2021 Western North American Heat Wave

“The heat was just so dense and thick.”

Sophie Thomas

Nanaimo, Canada
Sophie Thomas is a writing student at the University of Victoria. (CDP Photo/Personal)
testimony
Sophie Thomas as told to Sarah Suleman
Edited by Sean Holman

Sophie is a writing student currently studying on the unceded territory of the Lekwungen and W̱SÁNEĆ nations. She grew up in Nanaimo, a small harbour city on Vancouver Island, British Columbia, with her mother, step-father, sister and dog Freya. Her childhood was spent immersed in nature, riding ATVs with her family, and summertime camping in Miller Creek, a small campground situated next to a large lake.

While she grew up in Nanaimo, she has found home for her to be with the people, places and feelings she connects with. “I feel like home isn’t necessarily a house for me,” she said,  “I think I could go to Miller Creek Campground and that would feel like home. It isn’t home itself. But that feels like home. It has a bit of the home essence.” 

In her spare time she likes to paint, finding inspiration in many mediums and muses including landscapes, mountains, snakes, octopuses, watercolour whales, and nude figures. She hopes to live out the “easel dream” by hauling one to the beach and painting in nature. After graduation, Sophie plans to combine that love of painting with her degree to write and illustrate children’s books.

I remember that whole week I was working. I work on BC Ferries and they have air conditioning. I think we started at 5:00 in the morning or 5:30 in the morning. Normally I get there half an hour early. And I remember getting up at 3:30 in the morning being like it is so, so hot in this house. I can’t even breathe. I just need to drive to work and get to work so I can sit in the air conditioning.

Sophie Thomas was working at BC Ferries during the 2021 Western North America heat wave. (CDP Photo/Sophie Thomas)

The house that I grew up in is right by a lake, probably a ten minute walk from our house. I would go to work and I would come home and I’d go right to the lake. My parents would be there from the time they woke up with our dog to the time the sun went down. And so every day, after work or before work, we would just be in the water the whole day.

The lake is normally a cold lake. It’s nice and refreshing to go in there. You can be cold if you sit in there forever. But the lake was actually bath water, it was so warm. And that is not normal for here. But even being in the warm bath water lake was better than being at home in the heat.  It’s kind of freaky being like, “I am so hot I’m gonna go swim in bath water to cool down because the bath water lake was cooler than the air.”

And there’s Westwood Ridge. It’s just a big hill on the other side of the lake. Normally it’s huge. You can see all of it. But it was so strong and sunny that the sky was completely pink and just blurry almost. You could kind of make out the ridge but it was mainly just pink blur.  The heat was just so dense and thick.
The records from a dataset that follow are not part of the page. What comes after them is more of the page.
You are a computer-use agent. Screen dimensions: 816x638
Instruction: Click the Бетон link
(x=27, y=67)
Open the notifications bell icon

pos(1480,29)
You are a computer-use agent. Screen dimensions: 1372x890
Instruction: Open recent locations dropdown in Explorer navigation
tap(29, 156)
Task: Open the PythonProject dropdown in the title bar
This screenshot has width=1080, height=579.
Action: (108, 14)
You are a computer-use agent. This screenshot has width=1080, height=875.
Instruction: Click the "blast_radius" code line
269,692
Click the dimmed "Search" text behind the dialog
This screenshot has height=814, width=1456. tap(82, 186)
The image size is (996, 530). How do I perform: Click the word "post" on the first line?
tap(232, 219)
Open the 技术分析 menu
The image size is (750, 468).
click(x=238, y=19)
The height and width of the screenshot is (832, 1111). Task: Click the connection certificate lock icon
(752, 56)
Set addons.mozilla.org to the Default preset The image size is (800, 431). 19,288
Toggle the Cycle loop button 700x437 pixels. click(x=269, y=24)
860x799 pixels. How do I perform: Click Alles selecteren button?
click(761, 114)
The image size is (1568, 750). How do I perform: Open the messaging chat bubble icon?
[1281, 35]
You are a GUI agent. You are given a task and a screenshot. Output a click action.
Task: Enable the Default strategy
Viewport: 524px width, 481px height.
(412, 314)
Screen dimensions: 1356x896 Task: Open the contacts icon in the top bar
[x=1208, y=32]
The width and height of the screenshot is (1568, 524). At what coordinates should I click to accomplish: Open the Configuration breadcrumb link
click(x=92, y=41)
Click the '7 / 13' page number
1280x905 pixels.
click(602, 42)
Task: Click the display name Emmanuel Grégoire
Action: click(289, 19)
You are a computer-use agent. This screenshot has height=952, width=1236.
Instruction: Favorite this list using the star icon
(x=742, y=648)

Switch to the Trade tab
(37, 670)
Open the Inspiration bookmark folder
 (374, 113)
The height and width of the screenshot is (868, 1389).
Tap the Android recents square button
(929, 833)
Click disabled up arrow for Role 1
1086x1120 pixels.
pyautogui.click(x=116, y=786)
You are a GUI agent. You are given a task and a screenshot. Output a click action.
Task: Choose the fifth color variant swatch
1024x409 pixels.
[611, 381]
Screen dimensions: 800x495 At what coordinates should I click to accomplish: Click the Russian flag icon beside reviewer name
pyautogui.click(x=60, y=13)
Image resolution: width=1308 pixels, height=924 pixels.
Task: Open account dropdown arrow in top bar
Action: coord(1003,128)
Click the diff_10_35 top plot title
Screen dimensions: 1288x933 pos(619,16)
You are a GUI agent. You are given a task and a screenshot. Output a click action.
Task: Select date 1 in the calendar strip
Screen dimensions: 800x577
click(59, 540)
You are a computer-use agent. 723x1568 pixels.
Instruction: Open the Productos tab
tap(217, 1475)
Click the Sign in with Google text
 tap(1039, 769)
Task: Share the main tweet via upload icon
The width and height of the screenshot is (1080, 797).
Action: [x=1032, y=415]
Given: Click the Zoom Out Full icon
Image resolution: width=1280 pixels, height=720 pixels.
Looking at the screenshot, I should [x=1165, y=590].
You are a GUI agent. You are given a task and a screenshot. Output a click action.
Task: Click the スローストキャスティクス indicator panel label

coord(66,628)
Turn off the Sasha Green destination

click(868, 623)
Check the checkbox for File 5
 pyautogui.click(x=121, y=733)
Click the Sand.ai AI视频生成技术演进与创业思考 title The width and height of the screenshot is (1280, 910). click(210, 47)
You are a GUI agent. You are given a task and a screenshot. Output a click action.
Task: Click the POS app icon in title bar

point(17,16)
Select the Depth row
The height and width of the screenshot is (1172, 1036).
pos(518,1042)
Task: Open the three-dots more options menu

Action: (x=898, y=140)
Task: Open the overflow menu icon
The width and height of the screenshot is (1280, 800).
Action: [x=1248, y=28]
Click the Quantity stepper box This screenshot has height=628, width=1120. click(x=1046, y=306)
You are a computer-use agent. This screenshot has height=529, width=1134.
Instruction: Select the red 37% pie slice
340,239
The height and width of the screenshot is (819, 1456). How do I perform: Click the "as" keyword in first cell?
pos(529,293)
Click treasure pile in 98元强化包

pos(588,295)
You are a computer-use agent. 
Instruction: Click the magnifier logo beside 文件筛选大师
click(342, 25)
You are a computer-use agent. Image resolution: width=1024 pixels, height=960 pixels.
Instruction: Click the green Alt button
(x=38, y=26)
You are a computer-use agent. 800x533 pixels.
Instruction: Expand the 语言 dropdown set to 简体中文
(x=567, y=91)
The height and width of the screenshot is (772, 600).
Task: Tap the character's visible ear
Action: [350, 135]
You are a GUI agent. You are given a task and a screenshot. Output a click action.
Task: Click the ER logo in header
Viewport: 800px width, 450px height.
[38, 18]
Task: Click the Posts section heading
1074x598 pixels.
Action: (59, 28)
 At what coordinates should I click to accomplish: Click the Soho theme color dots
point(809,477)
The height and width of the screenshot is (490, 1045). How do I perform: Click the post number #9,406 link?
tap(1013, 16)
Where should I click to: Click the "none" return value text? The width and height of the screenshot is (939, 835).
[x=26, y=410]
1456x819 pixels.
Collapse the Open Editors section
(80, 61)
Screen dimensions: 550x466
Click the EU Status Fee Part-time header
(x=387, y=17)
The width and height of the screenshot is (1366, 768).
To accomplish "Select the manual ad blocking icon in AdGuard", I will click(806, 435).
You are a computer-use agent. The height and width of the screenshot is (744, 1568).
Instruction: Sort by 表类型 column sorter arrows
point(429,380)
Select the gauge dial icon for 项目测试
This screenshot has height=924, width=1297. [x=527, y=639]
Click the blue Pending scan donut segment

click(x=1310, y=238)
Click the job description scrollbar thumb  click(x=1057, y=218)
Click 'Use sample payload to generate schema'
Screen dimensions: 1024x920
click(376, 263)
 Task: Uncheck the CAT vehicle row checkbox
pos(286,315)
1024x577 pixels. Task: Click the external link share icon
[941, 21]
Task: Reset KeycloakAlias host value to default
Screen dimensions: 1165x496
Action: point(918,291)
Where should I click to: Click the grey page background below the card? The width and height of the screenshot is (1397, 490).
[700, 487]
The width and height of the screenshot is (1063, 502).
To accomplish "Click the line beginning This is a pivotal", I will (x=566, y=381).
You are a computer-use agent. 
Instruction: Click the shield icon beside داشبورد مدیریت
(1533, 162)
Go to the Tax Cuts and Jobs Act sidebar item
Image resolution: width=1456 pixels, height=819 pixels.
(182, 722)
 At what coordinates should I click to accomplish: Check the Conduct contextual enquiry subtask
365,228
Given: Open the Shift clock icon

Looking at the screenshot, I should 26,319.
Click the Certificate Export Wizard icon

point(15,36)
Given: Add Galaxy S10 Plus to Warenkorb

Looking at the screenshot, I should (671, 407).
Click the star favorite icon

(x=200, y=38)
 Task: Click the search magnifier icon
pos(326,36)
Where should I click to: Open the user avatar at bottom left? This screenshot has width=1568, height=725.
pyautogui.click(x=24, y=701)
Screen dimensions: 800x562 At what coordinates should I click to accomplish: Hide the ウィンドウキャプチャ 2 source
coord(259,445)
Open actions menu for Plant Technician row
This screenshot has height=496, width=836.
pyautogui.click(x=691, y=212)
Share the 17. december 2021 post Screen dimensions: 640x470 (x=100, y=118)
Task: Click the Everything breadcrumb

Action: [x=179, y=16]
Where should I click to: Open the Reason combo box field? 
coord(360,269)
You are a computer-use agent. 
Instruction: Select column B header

If you looked into the background, where the ridges are, it was smoky. And it was just pink blurry sky.

Sophie Thomas would meet her parents after work during the 2021 western North American heat wave to cool off in the lake by their house. (CDP Photo/Sophie Thomas)

As far as coping goes, I just do things that make me happy and don’t let me get consumed by climate change. Because I know that if I think about it—I do think about it—but if I let it all in, every bit of it, I will get consumed. So I think that I’ll think about it to some extent, and then I’ll be like, okay, I need a break. I can’t think about it all the time, which sucks. It makes me feel like I could be doing more. I could be thinking about it all the time. But It hurts to think about it all the time. I’m just gonna paint and listen to music and lock myself away and not think about it. I could be thinking about it. But it rips up my brain.

I’d probably drop out of university. Like what am I doing that for? I don’t know what’s gonna happen. I’m just gonna leave and go live in a cottage and get a couple of different dogs and maybe some sheep. I would have a vegetable garden and I wouldn’t have a phone so I couldn’t listen to the news and couldn’t think about climate change. I would probably go from thinking about it all the time to being, excuse my language, “Fuck that shit,” and never thinking about it again. Living in a cottage in the mountains and not talking to anybody or anything ever again.

I think I have so many visions for—I had so many visions for my life. I still have so many visions for my life. And I don’t know which ones are going to play out and which ones won’t. But I think climate change impacts the visions that I have for myself now and for myself in the future. Because one thing that really freaks me out and kind of worries me is where the world is going to be. We’ve kind of set in motion all of these changes that are going to happen and most of them are irreversible for the next thirty years.

I would like to be able to advocate for our Earth, because I love her so much. I want to learn more about it and learn how to write about it. Because I think that artists are who we turn to when you are in the fricking pit of despair. You’re gonna go pick up a book, or you’re going to listen to music, or you’re going to look at paintings or whatever. And that’s who we turn to when we’re struggling.